Andrew O'Hagan was born in 1968 in Glasgow, Scotland. He studied at the University of Strathclyde. He is an Editor at Large for Esquire, London Review of Books and Critic at Large for T: The New York Times Style Magazine. He is a creative writing fellow at King's College London. He has worked as an editor and ghostwriter.

He has twice been nominated for the Man Booker Prize. He was voted one of Granta's Best of Young British Novelists in 2003. He has won the Los Angeles Times Book Award and the E.M. Forster Award from the American Academy of Arts & Letters, made Honorary Doctor of Letters by University of Strathclyde in 2008, and was made Fellow of the Royal Society of Literature in 2010. His book awards include the 2000 Winifred Holtby Memorial Prize for Our Fathers, the 2003 James Tait Black Memorial Prize (fiction), for Personality, and the 2010 Glenfiddich Spirit of Scotland Award for Writing.

His fiction includes Our Fathers, Personality, Be Near Me, The Life and Opinions of Maf the Dog, and of His Friend Marilyn Monroe, The Illuminations. His non-fiction includes The Missing and The Atlantic Ocean. He also has written short stories and book reviews.

(Bowker Author Biography)

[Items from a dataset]

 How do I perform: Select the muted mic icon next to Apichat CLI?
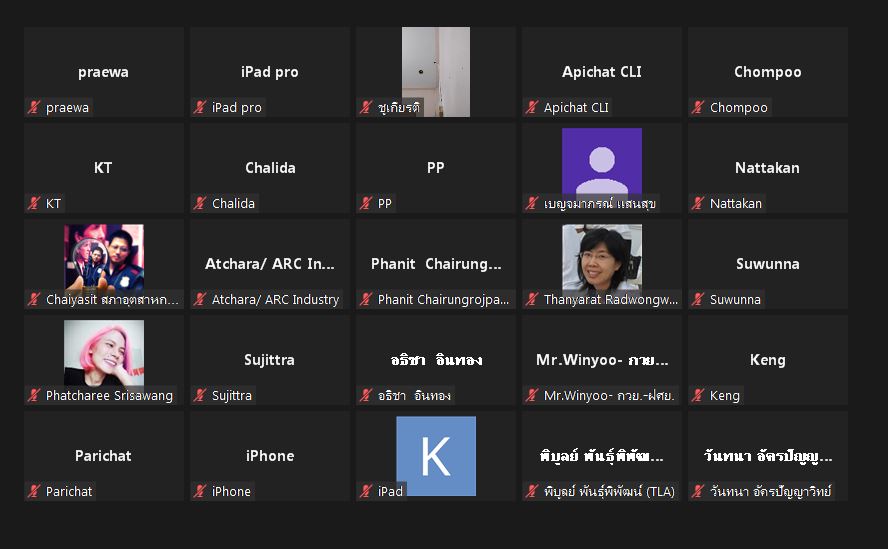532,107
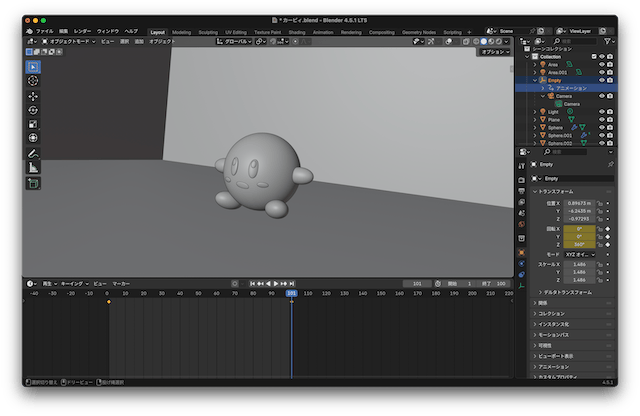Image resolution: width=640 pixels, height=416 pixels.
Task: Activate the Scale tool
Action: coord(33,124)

• **What to do**: In the author biography, rewrite the passage starting at "Andrew O'Hagan was" and ending at "editor and ghostwriter.", replacing "ghostwriter" with "translator".

• **Result**:
Andrew O'Hagan was born in 1968 in Glasgow, Scotland. He studied at the University of Strathclyde. He is an Editor at Large for Esquire, London Review of Books and Critic at Large for T: The New York Times Style Magazine. He is a creative writing fellow at King's College London. He has worked as an editor and translator.